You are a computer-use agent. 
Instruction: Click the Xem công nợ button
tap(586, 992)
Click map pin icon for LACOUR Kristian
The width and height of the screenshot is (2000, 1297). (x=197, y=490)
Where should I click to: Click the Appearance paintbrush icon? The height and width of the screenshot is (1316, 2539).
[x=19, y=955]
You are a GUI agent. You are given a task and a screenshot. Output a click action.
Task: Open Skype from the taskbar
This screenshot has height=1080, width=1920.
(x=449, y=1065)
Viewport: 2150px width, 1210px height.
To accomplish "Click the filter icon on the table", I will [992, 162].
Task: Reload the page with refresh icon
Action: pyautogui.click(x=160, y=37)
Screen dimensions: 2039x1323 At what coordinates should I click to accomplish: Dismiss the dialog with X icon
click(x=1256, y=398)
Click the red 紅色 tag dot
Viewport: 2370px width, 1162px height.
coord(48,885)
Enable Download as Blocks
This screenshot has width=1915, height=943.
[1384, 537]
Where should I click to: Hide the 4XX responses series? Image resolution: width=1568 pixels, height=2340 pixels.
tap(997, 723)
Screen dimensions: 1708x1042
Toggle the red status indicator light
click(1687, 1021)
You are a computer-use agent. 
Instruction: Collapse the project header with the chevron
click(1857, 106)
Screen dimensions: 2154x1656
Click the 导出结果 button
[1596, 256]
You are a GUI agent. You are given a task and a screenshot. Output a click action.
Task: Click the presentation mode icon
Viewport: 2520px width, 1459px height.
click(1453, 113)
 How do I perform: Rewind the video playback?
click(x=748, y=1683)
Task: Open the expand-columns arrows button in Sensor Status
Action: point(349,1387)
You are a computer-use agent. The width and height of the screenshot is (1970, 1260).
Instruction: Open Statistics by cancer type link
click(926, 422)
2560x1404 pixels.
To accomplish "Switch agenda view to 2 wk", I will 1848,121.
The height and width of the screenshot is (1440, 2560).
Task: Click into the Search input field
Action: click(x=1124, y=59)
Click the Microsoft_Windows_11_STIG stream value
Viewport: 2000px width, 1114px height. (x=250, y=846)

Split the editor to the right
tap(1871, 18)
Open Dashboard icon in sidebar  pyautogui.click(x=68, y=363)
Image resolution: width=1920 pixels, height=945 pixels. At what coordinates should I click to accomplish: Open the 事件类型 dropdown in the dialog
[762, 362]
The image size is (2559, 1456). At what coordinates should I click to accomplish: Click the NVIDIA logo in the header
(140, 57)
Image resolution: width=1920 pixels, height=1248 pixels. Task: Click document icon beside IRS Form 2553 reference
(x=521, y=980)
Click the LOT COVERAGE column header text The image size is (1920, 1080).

» **What the task requires**
Copy out every entry above exactly.

» **Exercise output**
You are a computer-use agent. 
Instruction: Click the Xem công nợ button
tap(586, 992)
Click map pin icon for LACOUR Kristian
The width and height of the screenshot is (2000, 1297). (x=197, y=490)
Where should I click to: Click the Appearance paintbrush icon? The height and width of the screenshot is (1316, 2539).
[x=19, y=955]
You are a GUI agent. You are given a task and a screenshot. Output a click action.
Task: Open Skype from the taskbar
This screenshot has height=1080, width=1920.
(x=449, y=1065)
Viewport: 2150px width, 1210px height.
To accomplish "Click the filter icon on the table", I will [992, 162].
Task: Reload the page with refresh icon
Action: pyautogui.click(x=160, y=37)
Screen dimensions: 2039x1323 At what coordinates should I click to accomplish: Dismiss the dialog with X icon
click(x=1256, y=398)
Click the red 紅色 tag dot
Viewport: 2370px width, 1162px height.
coord(48,885)
Enable Download as Blocks
This screenshot has width=1915, height=943.
[1384, 537]
Where should I click to: Hide the 4XX responses series? Image resolution: width=1568 pixels, height=2340 pixels.
tap(997, 723)
Screen dimensions: 1708x1042
Toggle the red status indicator light
click(1687, 1021)
You are a computer-use agent. 
Instruction: Collapse the project header with the chevron
click(1857, 106)
Screen dimensions: 2154x1656
Click the 导出结果 button
[1596, 256]
You are a GUI agent. You are given a task and a screenshot. Output a click action.
Task: Click the presentation mode icon
Viewport: 2520px width, 1459px height.
click(1453, 113)
 How do I perform: Rewind the video playback?
click(x=748, y=1683)
Task: Open the expand-columns arrows button in Sensor Status
Action: point(349,1387)
You are a computer-use agent. The width and height of the screenshot is (1970, 1260).
Instruction: Open Statistics by cancer type link
click(926, 422)
2560x1404 pixels.
To accomplish "Switch agenda view to 2 wk", I will 1848,121.
The height and width of the screenshot is (1440, 2560).
Task: Click into the Search input field
Action: click(x=1124, y=59)
Click the Microsoft_Windows_11_STIG stream value
Viewport: 2000px width, 1114px height. (x=250, y=846)

Split the editor to the right
tap(1871, 18)
Open Dashboard icon in sidebar  pyautogui.click(x=68, y=363)
Image resolution: width=1920 pixels, height=945 pixels. At what coordinates should I click to accomplish: Open the 事件类型 dropdown in the dialog
[762, 362]
The image size is (2559, 1456). At what coordinates should I click to accomplish: Click the NVIDIA logo in the header
(140, 57)
Image resolution: width=1920 pixels, height=1248 pixels. Task: Click document icon beside IRS Form 2553 reference
(x=521, y=980)
Click the LOT COVERAGE column header text The image size is (1920, 1080).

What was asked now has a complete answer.